--- START ---
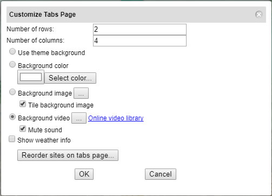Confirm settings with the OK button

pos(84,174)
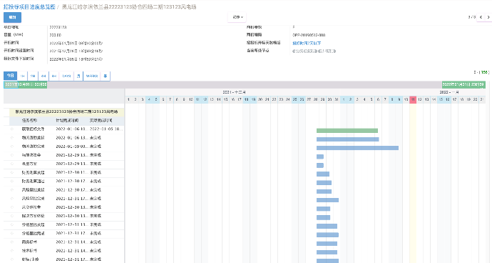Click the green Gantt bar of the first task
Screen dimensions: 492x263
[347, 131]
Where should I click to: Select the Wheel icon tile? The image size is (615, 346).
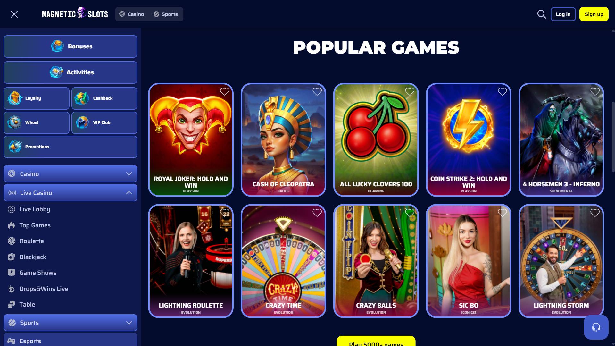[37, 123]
--- END ---
--- START ---
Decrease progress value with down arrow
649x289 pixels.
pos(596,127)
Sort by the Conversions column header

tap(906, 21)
--- END ---
--- START ---
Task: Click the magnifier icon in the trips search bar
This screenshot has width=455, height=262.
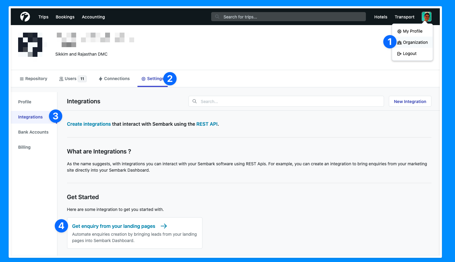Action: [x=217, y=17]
--- END ---
◆ PROBLEM:
Could you set out everything from the line containing "Decrease progress value with down arrow" down to the line containing "tap(906, 21)" as a Markdown table with the columns No. and Line, skipping blank lines?

◆ TASK RESPONSE:
| No. | Line |
|---|---|
| 1 | Decrease progress value with down arrow |
| 2 | 649x289 pixels. |
| 3 | pos(596,127) |
| 4 | Sort by the Conversions column header |
| 5 | tap(906, 21) |